---------- DATASET EXTRACT ----------
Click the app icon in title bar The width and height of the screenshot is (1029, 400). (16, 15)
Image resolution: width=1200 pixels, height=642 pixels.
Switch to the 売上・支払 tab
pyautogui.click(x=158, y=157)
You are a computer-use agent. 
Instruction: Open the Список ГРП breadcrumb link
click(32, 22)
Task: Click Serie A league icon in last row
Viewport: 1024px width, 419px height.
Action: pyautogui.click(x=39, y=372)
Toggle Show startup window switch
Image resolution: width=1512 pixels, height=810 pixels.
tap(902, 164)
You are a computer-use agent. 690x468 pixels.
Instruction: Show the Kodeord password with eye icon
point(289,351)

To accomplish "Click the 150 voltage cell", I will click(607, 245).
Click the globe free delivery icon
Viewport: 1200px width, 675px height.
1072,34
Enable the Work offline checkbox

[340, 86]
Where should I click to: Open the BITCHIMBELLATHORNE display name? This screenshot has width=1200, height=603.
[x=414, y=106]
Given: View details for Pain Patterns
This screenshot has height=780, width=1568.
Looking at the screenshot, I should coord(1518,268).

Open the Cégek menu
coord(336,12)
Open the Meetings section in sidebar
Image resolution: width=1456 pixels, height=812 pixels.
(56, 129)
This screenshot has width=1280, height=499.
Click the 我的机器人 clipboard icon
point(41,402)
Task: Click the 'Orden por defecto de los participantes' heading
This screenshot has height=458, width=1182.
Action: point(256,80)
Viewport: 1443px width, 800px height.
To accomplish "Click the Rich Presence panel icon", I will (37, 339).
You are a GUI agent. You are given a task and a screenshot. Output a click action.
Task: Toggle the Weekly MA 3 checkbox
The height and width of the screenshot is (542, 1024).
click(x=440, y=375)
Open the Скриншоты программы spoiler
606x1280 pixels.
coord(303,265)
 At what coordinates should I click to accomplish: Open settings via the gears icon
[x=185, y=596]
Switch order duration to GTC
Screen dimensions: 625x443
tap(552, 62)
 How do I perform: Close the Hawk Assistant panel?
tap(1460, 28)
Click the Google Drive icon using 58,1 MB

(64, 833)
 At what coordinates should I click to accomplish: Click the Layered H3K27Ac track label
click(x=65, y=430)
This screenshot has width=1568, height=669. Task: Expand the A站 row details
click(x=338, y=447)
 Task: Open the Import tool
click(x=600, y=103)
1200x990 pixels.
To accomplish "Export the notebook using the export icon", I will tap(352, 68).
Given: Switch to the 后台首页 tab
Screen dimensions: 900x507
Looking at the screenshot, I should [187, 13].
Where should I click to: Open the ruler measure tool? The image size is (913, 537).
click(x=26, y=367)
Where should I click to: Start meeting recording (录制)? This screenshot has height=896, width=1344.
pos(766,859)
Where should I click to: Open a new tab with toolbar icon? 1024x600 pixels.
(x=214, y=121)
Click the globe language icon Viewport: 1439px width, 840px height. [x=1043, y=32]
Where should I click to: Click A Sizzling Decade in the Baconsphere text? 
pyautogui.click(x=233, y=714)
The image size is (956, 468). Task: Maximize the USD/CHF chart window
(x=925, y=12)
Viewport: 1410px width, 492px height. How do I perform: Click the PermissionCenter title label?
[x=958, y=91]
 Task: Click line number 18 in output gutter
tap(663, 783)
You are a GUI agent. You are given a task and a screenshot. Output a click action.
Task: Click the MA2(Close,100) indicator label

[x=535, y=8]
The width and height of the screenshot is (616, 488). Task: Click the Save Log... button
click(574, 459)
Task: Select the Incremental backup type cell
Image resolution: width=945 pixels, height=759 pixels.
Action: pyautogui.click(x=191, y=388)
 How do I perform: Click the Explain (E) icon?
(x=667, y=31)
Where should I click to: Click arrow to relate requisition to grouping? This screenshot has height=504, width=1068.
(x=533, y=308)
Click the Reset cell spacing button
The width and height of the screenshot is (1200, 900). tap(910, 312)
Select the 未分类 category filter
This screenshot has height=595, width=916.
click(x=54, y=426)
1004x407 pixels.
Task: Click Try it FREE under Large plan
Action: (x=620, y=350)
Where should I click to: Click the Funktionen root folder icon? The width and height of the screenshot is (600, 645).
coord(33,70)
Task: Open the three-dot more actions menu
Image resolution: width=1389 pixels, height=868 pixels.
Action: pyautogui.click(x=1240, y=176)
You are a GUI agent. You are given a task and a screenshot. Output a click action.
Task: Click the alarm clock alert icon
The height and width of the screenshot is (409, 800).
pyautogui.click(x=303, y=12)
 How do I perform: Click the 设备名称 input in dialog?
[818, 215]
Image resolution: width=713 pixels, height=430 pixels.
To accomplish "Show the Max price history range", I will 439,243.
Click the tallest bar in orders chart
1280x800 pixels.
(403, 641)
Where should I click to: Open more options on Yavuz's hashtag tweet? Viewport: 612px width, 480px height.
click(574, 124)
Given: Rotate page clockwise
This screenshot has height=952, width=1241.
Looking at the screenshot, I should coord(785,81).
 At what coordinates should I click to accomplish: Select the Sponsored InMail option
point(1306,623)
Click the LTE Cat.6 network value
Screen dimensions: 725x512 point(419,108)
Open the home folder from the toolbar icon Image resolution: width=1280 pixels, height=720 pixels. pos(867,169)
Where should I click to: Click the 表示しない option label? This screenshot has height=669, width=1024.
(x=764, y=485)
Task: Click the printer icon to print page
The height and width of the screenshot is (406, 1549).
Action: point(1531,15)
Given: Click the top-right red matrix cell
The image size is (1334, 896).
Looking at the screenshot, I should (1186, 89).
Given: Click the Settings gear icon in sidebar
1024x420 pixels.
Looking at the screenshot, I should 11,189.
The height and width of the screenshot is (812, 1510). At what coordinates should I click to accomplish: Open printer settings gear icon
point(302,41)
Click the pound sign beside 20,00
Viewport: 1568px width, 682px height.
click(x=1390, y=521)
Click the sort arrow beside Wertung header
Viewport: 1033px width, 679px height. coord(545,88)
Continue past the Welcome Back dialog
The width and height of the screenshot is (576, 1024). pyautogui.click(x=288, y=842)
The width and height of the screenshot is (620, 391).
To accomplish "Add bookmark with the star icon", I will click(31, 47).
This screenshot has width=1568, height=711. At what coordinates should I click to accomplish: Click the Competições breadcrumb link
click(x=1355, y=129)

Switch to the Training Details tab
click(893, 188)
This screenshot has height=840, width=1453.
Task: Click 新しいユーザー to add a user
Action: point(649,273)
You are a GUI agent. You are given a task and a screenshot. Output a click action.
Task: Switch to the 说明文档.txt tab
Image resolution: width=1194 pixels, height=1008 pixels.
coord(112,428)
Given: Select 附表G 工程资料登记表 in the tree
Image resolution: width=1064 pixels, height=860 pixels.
----------
→ **EXERCISE INSTRUCTIONS**:
Every line of the material needs to be returned exactly.

→ **OUTPUT FOR THIS EXERCISE**:
Click the app icon in title bar The width and height of the screenshot is (1029, 400). (16, 15)
Image resolution: width=1200 pixels, height=642 pixels.
Switch to the 売上・支払 tab
pyautogui.click(x=158, y=157)
You are a computer-use agent. 
Instruction: Open the Список ГРП breadcrumb link
click(32, 22)
Task: Click Serie A league icon in last row
Viewport: 1024px width, 419px height.
Action: pyautogui.click(x=39, y=372)
Toggle Show startup window switch
Image resolution: width=1512 pixels, height=810 pixels.
tap(902, 164)
You are a computer-use agent. 690x468 pixels.
Instruction: Show the Kodeord password with eye icon
point(289,351)

To accomplish "Click the 150 voltage cell", I will click(607, 245).
Click the globe free delivery icon
Viewport: 1200px width, 675px height.
1072,34
Enable the Work offline checkbox

[340, 86]
Where should I click to: Open the BITCHIMBELLATHORNE display name? This screenshot has width=1200, height=603.
[x=414, y=106]
Given: View details for Pain Patterns
This screenshot has height=780, width=1568.
Looking at the screenshot, I should coord(1518,268).

Open the Cégek menu
coord(336,12)
Open the Meetings section in sidebar
Image resolution: width=1456 pixels, height=812 pixels.
(56, 129)
This screenshot has width=1280, height=499.
Click the 我的机器人 clipboard icon
point(41,402)
Task: Click the 'Orden por defecto de los participantes' heading
This screenshot has height=458, width=1182.
Action: point(256,80)
Viewport: 1443px width, 800px height.
To accomplish "Click the Rich Presence panel icon", I will (37, 339).
You are a GUI agent. You are given a task and a screenshot. Output a click action.
Task: Toggle the Weekly MA 3 checkbox
The height and width of the screenshot is (542, 1024).
click(x=440, y=375)
Open the Скриншоты программы spoiler
606x1280 pixels.
coord(303,265)
 At what coordinates should I click to accomplish: Open settings via the gears icon
[x=185, y=596]
Switch order duration to GTC
Screen dimensions: 625x443
tap(552, 62)
 How do I perform: Close the Hawk Assistant panel?
tap(1460, 28)
Click the Google Drive icon using 58,1 MB

(64, 833)
 At what coordinates should I click to accomplish: Click the Layered H3K27Ac track label
click(x=65, y=430)
This screenshot has width=1568, height=669. Task: Expand the A站 row details
click(x=338, y=447)
 Task: Open the Import tool
click(x=600, y=103)
1200x990 pixels.
To accomplish "Export the notebook using the export icon", I will tap(352, 68).
Given: Switch to the 后台首页 tab
Screen dimensions: 900x507
Looking at the screenshot, I should [187, 13].
Where should I click to: Open the ruler measure tool? The image size is (913, 537).
click(x=26, y=367)
Where should I click to: Start meeting recording (录制)? This screenshot has height=896, width=1344.
pos(766,859)
Where should I click to: Open a new tab with toolbar icon? 1024x600 pixels.
(x=214, y=121)
Click the globe language icon Viewport: 1439px width, 840px height. [x=1043, y=32]
Where should I click to: Click A Sizzling Decade in the Baconsphere text? 
pyautogui.click(x=233, y=714)
The image size is (956, 468). Task: Maximize the USD/CHF chart window
(x=925, y=12)
Viewport: 1410px width, 492px height. How do I perform: Click the PermissionCenter title label?
[x=958, y=91]
 Task: Click line number 18 in output gutter
tap(663, 783)
You are a GUI agent. You are given a task and a screenshot. Output a click action.
Task: Click the MA2(Close,100) indicator label

[x=535, y=8]
The width and height of the screenshot is (616, 488). Task: Click the Save Log... button
click(574, 459)
Task: Select the Incremental backup type cell
Image resolution: width=945 pixels, height=759 pixels.
Action: pyautogui.click(x=191, y=388)
 How do I perform: Click the Explain (E) icon?
(x=667, y=31)
Where should I click to: Click arrow to relate requisition to grouping? This screenshot has height=504, width=1068.
(x=533, y=308)
Click the Reset cell spacing button
The width and height of the screenshot is (1200, 900). tap(910, 312)
Select the 未分类 category filter
This screenshot has height=595, width=916.
click(x=54, y=426)
1004x407 pixels.
Task: Click Try it FREE under Large plan
Action: (x=620, y=350)
Where should I click to: Click the Funktionen root folder icon? The width and height of the screenshot is (600, 645).
coord(33,70)
Task: Open the three-dot more actions menu
Image resolution: width=1389 pixels, height=868 pixels.
Action: pyautogui.click(x=1240, y=176)
You are a GUI agent. You are given a task and a screenshot. Output a click action.
Task: Click the alarm clock alert icon
The height and width of the screenshot is (409, 800).
pyautogui.click(x=303, y=12)
 How do I perform: Click the 设备名称 input in dialog?
[818, 215]
Image resolution: width=713 pixels, height=430 pixels.
To accomplish "Show the Max price history range", I will 439,243.
Click the tallest bar in orders chart
1280x800 pixels.
(403, 641)
Where should I click to: Open more options on Yavuz's hashtag tweet? Viewport: 612px width, 480px height.
click(574, 124)
Given: Rotate page clockwise
This screenshot has height=952, width=1241.
Looking at the screenshot, I should coord(785,81).
 At what coordinates should I click to accomplish: Select the Sponsored InMail option
point(1306,623)
Click the LTE Cat.6 network value
Screen dimensions: 725x512 point(419,108)
Open the home folder from the toolbar icon Image resolution: width=1280 pixels, height=720 pixels. pos(867,169)
Where should I click to: Click the 表示しない option label? This screenshot has height=669, width=1024.
(x=764, y=485)
Task: Click the printer icon to print page
The height and width of the screenshot is (406, 1549).
Action: point(1531,15)
Given: Click the top-right red matrix cell
The image size is (1334, 896).
Looking at the screenshot, I should (1186, 89).
Given: Click the Settings gear icon in sidebar
1024x420 pixels.
Looking at the screenshot, I should 11,189.
The height and width of the screenshot is (812, 1510). At what coordinates should I click to accomplish: Open printer settings gear icon
point(302,41)
Click the pound sign beside 20,00
Viewport: 1568px width, 682px height.
click(x=1390, y=521)
Click the sort arrow beside Wertung header
Viewport: 1033px width, 679px height. coord(545,88)
Continue past the Welcome Back dialog
The width and height of the screenshot is (576, 1024). pyautogui.click(x=288, y=842)
The width and height of the screenshot is (620, 391).
To accomplish "Add bookmark with the star icon", I will click(31, 47).
This screenshot has width=1568, height=711. At what coordinates should I click to accomplish: Click the Competições breadcrumb link
click(x=1355, y=129)

Switch to the Training Details tab
click(893, 188)
This screenshot has height=840, width=1453.
Task: Click 新しいユーザー to add a user
Action: point(649,273)
You are a GUI agent. You are given a task and a screenshot. Output a click action.
Task: Switch to the 说明文档.txt tab
Image resolution: width=1194 pixels, height=1008 pixels.
coord(112,428)
Given: Select 附表G 工程资料登记表 in the tree
Image resolution: width=1064 pixels, height=860 pixels.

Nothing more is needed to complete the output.